W maju jeden z sitodruków Warhola z Marilyn Monroe, „Shot Sage Blue Marilyn”, został sprzedany na aukcji za 195 milionów dolarów, podobno najwyższą cenę, jaką kiedykolwiek zapłacono za amerykańskie dzieło sztuki. To dostarcza więcej dowodów, jeżeli jakieś byłyby potrzebne, na to, jak istotny w kulturze i sztuce pozostaje twórczosć Warhol. The Marilyns, Jackie Kennedys i Elvises to jego najbardziej znane dzieła wśród ogółu społeczeństwa, ale Rossi uważa, iż tożsamość Warhola jako zarówno geja, jak i twórcy specyficznie homoerotycznych dzieł, musi zostać doceniona.
„Późniejsza praca nie jest częścią kanonu” — podkreśla Rossi. „Z tyłu galerii często znajdują się polaroidy i odbitki przedstawiające Sex Parts.

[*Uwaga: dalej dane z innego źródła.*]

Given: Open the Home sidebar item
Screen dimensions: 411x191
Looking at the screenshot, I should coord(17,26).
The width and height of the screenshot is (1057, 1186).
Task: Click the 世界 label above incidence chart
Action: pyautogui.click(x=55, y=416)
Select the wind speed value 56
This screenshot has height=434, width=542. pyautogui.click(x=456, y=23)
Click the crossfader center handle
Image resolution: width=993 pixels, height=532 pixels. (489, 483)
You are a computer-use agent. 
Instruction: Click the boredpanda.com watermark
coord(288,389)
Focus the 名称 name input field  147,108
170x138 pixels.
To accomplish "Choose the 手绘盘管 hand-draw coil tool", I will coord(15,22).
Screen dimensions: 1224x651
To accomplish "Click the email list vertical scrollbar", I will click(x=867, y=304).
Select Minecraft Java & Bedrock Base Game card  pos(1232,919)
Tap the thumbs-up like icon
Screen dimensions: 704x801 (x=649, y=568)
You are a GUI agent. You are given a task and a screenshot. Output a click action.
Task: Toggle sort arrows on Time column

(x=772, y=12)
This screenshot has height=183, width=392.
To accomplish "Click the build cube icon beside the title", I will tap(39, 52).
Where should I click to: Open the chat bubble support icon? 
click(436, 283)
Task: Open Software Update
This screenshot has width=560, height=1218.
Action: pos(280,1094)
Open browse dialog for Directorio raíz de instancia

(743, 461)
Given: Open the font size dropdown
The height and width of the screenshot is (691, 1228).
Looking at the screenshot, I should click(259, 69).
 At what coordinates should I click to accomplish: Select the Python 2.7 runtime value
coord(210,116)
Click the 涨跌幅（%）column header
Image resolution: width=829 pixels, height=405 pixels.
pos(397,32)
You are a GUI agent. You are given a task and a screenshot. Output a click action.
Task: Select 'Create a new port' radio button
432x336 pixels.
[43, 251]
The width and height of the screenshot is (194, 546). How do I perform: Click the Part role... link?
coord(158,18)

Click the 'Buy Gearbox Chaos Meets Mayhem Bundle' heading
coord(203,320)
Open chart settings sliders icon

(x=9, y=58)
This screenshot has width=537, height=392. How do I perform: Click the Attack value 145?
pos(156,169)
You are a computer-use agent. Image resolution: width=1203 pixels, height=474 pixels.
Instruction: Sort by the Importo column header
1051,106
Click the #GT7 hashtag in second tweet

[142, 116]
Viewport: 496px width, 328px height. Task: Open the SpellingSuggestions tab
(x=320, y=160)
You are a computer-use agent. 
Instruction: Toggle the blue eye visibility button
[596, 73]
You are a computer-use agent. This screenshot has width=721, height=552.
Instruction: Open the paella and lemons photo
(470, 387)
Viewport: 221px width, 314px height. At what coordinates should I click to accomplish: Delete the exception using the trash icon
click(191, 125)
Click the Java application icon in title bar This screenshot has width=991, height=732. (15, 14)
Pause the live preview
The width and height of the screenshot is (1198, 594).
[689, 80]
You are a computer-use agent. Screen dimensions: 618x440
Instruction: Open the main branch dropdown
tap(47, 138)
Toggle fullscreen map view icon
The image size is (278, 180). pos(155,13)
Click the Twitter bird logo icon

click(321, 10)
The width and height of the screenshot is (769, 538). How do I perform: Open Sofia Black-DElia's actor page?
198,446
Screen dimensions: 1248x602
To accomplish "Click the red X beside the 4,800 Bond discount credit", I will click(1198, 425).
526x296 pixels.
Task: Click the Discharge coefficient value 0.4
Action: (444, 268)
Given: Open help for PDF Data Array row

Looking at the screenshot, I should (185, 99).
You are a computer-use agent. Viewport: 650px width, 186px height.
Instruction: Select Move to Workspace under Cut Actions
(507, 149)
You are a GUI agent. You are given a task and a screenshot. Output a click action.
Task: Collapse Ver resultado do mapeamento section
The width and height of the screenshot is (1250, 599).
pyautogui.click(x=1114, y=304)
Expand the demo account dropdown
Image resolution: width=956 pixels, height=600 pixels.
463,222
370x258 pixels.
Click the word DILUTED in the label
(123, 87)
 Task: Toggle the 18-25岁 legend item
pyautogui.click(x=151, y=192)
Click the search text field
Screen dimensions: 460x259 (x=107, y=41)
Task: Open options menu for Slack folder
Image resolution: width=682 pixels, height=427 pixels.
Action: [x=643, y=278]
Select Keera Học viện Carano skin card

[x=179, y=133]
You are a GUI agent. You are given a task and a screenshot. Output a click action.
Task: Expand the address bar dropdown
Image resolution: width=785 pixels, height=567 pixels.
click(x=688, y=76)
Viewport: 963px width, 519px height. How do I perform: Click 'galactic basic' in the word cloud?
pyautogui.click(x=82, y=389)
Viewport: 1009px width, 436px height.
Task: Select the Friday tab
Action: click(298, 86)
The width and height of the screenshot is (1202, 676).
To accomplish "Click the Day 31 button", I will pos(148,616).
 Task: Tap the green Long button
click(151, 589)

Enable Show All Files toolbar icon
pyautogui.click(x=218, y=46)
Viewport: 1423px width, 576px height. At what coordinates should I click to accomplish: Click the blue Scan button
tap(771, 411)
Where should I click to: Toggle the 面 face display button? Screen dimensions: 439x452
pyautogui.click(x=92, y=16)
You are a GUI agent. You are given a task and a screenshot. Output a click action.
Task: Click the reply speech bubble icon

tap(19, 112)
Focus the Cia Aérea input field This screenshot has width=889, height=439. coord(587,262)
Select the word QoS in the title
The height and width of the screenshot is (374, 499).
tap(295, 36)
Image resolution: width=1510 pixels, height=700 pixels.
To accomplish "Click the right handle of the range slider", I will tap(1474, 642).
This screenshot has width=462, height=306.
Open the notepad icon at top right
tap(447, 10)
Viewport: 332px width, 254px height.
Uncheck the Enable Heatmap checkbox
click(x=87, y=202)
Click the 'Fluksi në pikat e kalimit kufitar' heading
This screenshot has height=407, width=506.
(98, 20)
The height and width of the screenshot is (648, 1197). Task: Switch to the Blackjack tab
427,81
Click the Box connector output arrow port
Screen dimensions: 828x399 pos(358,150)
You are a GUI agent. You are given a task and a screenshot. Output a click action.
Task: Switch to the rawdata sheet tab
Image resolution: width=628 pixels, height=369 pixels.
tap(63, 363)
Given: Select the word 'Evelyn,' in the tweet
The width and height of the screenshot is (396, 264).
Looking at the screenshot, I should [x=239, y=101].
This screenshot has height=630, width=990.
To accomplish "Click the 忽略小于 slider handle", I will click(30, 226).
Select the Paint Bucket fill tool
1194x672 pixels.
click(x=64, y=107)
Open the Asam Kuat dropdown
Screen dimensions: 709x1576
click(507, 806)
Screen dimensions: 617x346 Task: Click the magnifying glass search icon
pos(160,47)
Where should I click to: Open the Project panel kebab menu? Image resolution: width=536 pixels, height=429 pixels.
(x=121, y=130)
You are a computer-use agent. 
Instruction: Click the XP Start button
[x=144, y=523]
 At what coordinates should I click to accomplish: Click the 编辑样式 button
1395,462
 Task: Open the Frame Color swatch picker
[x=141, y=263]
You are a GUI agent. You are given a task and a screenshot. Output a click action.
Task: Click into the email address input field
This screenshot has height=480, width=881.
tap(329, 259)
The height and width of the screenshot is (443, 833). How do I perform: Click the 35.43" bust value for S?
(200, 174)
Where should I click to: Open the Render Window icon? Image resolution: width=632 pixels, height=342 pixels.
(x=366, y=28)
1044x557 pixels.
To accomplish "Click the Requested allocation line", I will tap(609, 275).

A [kurator] Jessica Beck mówi o tym, iż historia sztuki boli, jeżeli nie liczy się z jego prawdziwą tożsamością”.
Rossi uważa za znaczące, iż seriale dokumentalne zostały przyjęte przez wyborców Emmy, biorąc pod uwagę obecny klimat polityczny w USA.
„To ma znaczenie, zwłaszcza w czasach, gdy podejmuje się tak wiele wysiłków, szczególnie w stanowych organach ustawodawczych, aby wycofać się z praw LGBTQ” — mówi, dodając, iż wyróżnienie Emmy „potwierdza również relacje, jakie Andy miał z Jedem Johnsonem i Jonem Gouldem, którzy na wiele sposobów zostali wymazani z rejestru, z oficjalnej historii… Wydaje się, iż to prawie oficjalny znak, iż tak — te historie są ważne”.